Could you please repeat the data below word for word?

____________

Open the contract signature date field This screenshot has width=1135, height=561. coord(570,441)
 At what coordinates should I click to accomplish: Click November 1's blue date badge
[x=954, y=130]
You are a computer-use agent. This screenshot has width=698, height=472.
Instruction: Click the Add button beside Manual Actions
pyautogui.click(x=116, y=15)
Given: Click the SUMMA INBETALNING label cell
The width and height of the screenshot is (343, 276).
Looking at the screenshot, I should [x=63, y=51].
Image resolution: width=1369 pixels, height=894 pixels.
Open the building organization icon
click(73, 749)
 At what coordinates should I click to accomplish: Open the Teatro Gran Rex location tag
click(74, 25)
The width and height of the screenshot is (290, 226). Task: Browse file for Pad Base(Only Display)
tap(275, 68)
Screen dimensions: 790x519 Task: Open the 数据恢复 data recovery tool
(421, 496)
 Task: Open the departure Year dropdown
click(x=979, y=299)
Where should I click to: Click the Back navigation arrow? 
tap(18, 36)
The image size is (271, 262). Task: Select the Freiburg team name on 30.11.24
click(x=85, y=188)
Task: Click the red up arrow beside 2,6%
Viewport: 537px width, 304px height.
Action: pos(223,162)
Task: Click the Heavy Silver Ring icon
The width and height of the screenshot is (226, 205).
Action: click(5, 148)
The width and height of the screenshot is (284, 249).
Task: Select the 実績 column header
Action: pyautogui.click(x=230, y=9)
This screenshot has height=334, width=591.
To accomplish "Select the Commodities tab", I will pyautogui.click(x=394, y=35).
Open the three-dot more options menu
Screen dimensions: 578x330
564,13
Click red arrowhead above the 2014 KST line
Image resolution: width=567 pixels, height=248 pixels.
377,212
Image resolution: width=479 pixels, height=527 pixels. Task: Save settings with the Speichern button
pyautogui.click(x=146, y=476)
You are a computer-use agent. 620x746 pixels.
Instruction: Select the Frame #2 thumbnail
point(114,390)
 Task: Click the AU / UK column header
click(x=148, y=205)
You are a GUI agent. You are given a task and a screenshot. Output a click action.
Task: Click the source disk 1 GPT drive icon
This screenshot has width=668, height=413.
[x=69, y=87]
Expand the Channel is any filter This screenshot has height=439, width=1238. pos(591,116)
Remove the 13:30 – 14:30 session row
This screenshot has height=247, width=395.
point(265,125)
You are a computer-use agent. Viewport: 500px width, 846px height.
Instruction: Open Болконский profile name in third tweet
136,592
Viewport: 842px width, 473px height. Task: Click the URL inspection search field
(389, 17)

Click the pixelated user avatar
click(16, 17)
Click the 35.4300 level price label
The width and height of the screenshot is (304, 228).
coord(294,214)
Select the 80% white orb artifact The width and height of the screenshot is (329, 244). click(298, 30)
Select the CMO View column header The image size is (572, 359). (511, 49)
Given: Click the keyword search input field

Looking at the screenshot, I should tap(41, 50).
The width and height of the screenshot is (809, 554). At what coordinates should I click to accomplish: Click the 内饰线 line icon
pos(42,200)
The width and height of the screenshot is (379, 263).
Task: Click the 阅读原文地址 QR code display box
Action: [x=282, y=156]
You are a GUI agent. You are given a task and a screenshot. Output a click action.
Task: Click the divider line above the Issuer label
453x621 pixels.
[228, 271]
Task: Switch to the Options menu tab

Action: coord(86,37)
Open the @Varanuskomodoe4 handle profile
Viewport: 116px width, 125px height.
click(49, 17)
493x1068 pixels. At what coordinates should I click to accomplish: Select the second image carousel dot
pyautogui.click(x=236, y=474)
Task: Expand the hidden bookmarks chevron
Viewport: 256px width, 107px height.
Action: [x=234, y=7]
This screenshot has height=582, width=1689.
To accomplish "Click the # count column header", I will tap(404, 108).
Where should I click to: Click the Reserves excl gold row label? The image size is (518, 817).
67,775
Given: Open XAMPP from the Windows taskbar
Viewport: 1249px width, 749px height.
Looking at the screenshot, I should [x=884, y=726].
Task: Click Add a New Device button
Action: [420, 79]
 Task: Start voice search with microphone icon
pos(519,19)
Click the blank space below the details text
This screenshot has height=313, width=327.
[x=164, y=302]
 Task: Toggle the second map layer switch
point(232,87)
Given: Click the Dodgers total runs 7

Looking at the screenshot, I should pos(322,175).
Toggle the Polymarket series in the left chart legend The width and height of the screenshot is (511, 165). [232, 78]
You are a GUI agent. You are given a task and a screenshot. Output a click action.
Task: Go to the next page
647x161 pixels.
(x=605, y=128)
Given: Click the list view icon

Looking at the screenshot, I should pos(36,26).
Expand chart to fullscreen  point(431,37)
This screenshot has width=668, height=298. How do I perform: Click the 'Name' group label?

____________

* _Reply to the exercise_
Open the contract signature date field This screenshot has width=1135, height=561. coord(570,441)
 At what coordinates should I click to accomplish: Click November 1's blue date badge
[x=954, y=130]
You are a computer-use agent. This screenshot has width=698, height=472.
Instruction: Click the Add button beside Manual Actions
pyautogui.click(x=116, y=15)
Given: Click the SUMMA INBETALNING label cell
The width and height of the screenshot is (343, 276).
Looking at the screenshot, I should [x=63, y=51].
Image resolution: width=1369 pixels, height=894 pixels.
Open the building organization icon
click(73, 749)
 At what coordinates should I click to accomplish: Open the Teatro Gran Rex location tag
click(74, 25)
The width and height of the screenshot is (290, 226). Task: Browse file for Pad Base(Only Display)
tap(275, 68)
Screen dimensions: 790x519 Task: Open the 数据恢复 data recovery tool
(421, 496)
 Task: Open the departure Year dropdown
click(x=979, y=299)
Where should I click to: Click the Back navigation arrow? 
tap(18, 36)
The image size is (271, 262). Task: Select the Freiburg team name on 30.11.24
click(x=85, y=188)
Task: Click the red up arrow beside 2,6%
Viewport: 537px width, 304px height.
Action: pos(223,162)
Task: Click the Heavy Silver Ring icon
The width and height of the screenshot is (226, 205).
Action: click(5, 148)
The width and height of the screenshot is (284, 249).
Task: Select the 実績 column header
Action: pyautogui.click(x=230, y=9)
This screenshot has height=334, width=591.
To accomplish "Select the Commodities tab", I will pyautogui.click(x=394, y=35).
Open the three-dot more options menu
Screen dimensions: 578x330
564,13
Click red arrowhead above the 2014 KST line
Image resolution: width=567 pixels, height=248 pixels.
377,212
Image resolution: width=479 pixels, height=527 pixels. Task: Save settings with the Speichern button
pyautogui.click(x=146, y=476)
You are a computer-use agent. 620x746 pixels.
Instruction: Select the Frame #2 thumbnail
point(114,390)
 Task: Click the AU / UK column header
click(x=148, y=205)
You are a GUI agent. You are given a task and a screenshot. Output a click action.
Task: Click the source disk 1 GPT drive icon
This screenshot has width=668, height=413.
[x=69, y=87]
Expand the Channel is any filter This screenshot has height=439, width=1238. pos(591,116)
Remove the 13:30 – 14:30 session row
This screenshot has height=247, width=395.
point(265,125)
You are a computer-use agent. Viewport: 500px width, 846px height.
Instruction: Open Болконский profile name in third tweet
136,592
Viewport: 842px width, 473px height. Task: Click the URL inspection search field
(389, 17)

Click the pixelated user avatar
click(16, 17)
Click the 35.4300 level price label
The width and height of the screenshot is (304, 228).
coord(294,214)
Select the 80% white orb artifact The width and height of the screenshot is (329, 244). click(298, 30)
Select the CMO View column header The image size is (572, 359). (511, 49)
Given: Click the keyword search input field

Looking at the screenshot, I should tap(41, 50).
The width and height of the screenshot is (809, 554). At what coordinates should I click to accomplish: Click the 内饰线 line icon
pos(42,200)
The width and height of the screenshot is (379, 263).
Task: Click the 阅读原文地址 QR code display box
Action: [x=282, y=156]
You are a GUI agent. You are given a task and a screenshot. Output a click action.
Task: Click the divider line above the Issuer label
453x621 pixels.
[228, 271]
Task: Switch to the Options menu tab

Action: coord(86,37)
Open the @Varanuskomodoe4 handle profile
Viewport: 116px width, 125px height.
click(49, 17)
493x1068 pixels. At what coordinates should I click to accomplish: Select the second image carousel dot
pyautogui.click(x=236, y=474)
Task: Expand the hidden bookmarks chevron
Viewport: 256px width, 107px height.
Action: [x=234, y=7]
This screenshot has height=582, width=1689.
To accomplish "Click the # count column header", I will tap(404, 108).
Where should I click to: Click the Reserves excl gold row label? The image size is (518, 817).
67,775
Given: Open XAMPP from the Windows taskbar
Viewport: 1249px width, 749px height.
Looking at the screenshot, I should [x=884, y=726].
Task: Click Add a New Device button
Action: [420, 79]
 Task: Start voice search with microphone icon
pos(519,19)
Click the blank space below the details text
This screenshot has height=313, width=327.
[x=164, y=302]
 Task: Toggle the second map layer switch
point(232,87)
Given: Click the Dodgers total runs 7

Looking at the screenshot, I should pos(322,175).
Toggle the Polymarket series in the left chart legend The width and height of the screenshot is (511, 165). [232, 78]
You are a GUI agent. You are given a task and a screenshot. Output a click action.
Task: Go to the next page
647x161 pixels.
(x=605, y=128)
Given: Click the list view icon

Looking at the screenshot, I should pos(36,26).
Expand chart to fullscreen  point(431,37)
This screenshot has width=668, height=298. How do I perform: Click the 'Name' group label?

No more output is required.